Gedenkstättenfahrt auf den Spuren der Warschauer Juden

Sept.-Okt. 2008

Die Berichte der charmanten Dolmetscherin Susanne Kramer als »deutsche Gastarbeiterin in Polen«, die Stadtrundführung durch Warschau sowie der Vortrag von Prof. Goralski, Völkerrechtler an der Universität Warschau, beleuchteten das heutige Verhältnis von Polen und Deutschen aus verschiedenen Blickwinkeln. Insgesamt entstand der Eindruck bei uns, dass im heutigen Polen das Bewusstsein von Deutschland als Land der Täter und Verbrecher im Interesse der aktuellen politischen und wirtschaftlichen Beziehungen beschönigt wird.

Der Aufstand des Warschauer Ghettos, beginnend am 19. April 1943, jährt sich dieses Jahr zum 65. Mal. Aufgrund des historischen Ereignisses verlegten die Mitglieder der VVN-BdA und der Deutsch-Polnischen Gesellschaft die Route ihrer diesjährigen Gedenkstättenfahrt nach Warschau, um sich dort auf die Spuren des ehemaligen Ghettos zu begeben und Eindrücke von damaligen und heutigen Beziehungen zwischen Polen und Deutschland zu gewinnen.

Die Reisegruppe unter der bewährten Leitung von Karl Forster und Bundesgeschäftsführer Thomas Willms war altersmäßig und von ihrer sozialen Herkunft her bunt gemischt. Ihre Teilnehmer verband das besondere Interesse an dem dunkelsten Kapitel deutsch-polnischer Geschichte. Erster Haltepunkt der Reise war Treblinka. Hier wurden sowohl das Gelände und Mahnmal von Treblinka I (ein Arbeitslager für polnische Zwangsarbeiter und in Geiselhaft gehaltene Familienmitglieder) als auch Treblinka II (ein Vernichtungslager) besucht. Beide Gedenkorte bräuchten dringend mehr Mittel, um sie pflegen und erhalten zu können. Das gilt auch für das kleine Museum in Treblinka, das 2005 auf Initiative von Bielefelder Schülern und Schülerinnen gegründet wurde. Der Leiter der dortigen Gedenkstätte, Herr Kopowka, beeindruckte durch seine große Detailkenntnis und die unendliche Geduld, mit der er bei brütender Hitze alle Fragen beantwortete. Unsere Gruppe legte im Namen der VVN-BdA am Mahnmal für die Opfer der Deportationen ein Gebinde nieder und ehrte auch Janusz Korczak mit einem Blumenstrauß.

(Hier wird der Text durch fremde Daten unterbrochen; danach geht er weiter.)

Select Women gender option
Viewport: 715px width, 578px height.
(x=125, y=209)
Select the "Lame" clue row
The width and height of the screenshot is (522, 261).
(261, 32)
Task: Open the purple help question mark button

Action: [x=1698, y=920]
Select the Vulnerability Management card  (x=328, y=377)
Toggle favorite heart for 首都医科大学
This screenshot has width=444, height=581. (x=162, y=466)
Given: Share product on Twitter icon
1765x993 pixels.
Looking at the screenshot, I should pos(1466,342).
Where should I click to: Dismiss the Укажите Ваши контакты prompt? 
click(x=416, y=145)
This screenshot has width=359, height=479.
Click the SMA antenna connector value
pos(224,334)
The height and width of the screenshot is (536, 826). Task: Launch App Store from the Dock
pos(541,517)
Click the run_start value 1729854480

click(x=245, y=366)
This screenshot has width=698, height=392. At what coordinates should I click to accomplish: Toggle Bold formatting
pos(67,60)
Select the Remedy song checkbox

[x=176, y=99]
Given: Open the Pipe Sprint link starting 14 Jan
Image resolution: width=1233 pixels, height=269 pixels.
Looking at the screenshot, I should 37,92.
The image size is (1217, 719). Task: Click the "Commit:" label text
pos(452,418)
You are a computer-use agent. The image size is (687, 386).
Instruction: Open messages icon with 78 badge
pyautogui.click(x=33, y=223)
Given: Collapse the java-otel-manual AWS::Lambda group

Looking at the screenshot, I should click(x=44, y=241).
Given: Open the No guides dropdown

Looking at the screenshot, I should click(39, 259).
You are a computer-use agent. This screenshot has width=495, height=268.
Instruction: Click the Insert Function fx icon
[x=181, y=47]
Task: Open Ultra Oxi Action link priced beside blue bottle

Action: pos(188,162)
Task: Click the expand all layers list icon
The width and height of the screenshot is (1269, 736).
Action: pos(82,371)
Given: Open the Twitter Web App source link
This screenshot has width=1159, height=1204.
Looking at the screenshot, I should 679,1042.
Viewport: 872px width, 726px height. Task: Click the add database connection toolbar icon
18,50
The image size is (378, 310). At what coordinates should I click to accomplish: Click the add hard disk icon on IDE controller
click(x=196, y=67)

Auch der Ausschwitz-Häftling Kazimierz Albin, einer der ersten Häftlinge (Häftlingsnummer 180), dem sogar die Flucht glückte, beeindruckte uns sehr mit seinem Vortrag. Im ehemaligen jüdischen Viertel Warschaus öffnete uns Dr. Haensel vom Jüdischen Historischen Institut in Warschau die Augen für Unebenheiten des Bodens, fehlende Keller und das Trügerische eines friedlichen Parks. Vom ehemaligen Ghetto zeugen unter anderem erhaltene Häuser in der ul. Prozna (Foto oben) sowie ein kleiner Rest der ehemaligen Ghettomauer auf einem Hinterhof in der ul. Sienna 55. An bedeutsamen Stellen des Kampfes sind heute Gedenksteine angebracht Die frühere Gesia-Straße wurde nach einem der bekanntesten Anführer der zionistischen Kampforganisation des Ghettoaufstandes, Mordechaia Anielewicza, benannt. Reste des Eingangstores sowie ein Bronzeabguss der Ulme davor erinnern an das furchtbare Pawiak-Gestapogefängnis in der ul. Dzielna. Dort befindet sich auch eine beeindruckende Gedenkstätte mit Gedenktafeln für die unzähligen Opfer sowie einer Ausstellung, die versucht, etwas von der damaligen Atmosphäre zu vermitteln. Im Museum für die Kämpfer des Warschauer Aufstandes von 1944, an dem viele überlebende Ghettoinsassen teilgenommen haben, berichteten uns ehemalige Kämpfer von ihren traumatischen Kriegserlebnissen.

Das umfassende Programm der Reise gewährte uns also nicht nur historische, sondern auch aktuelle Einblicke. Eine wirklich gelungene Bildungsreise.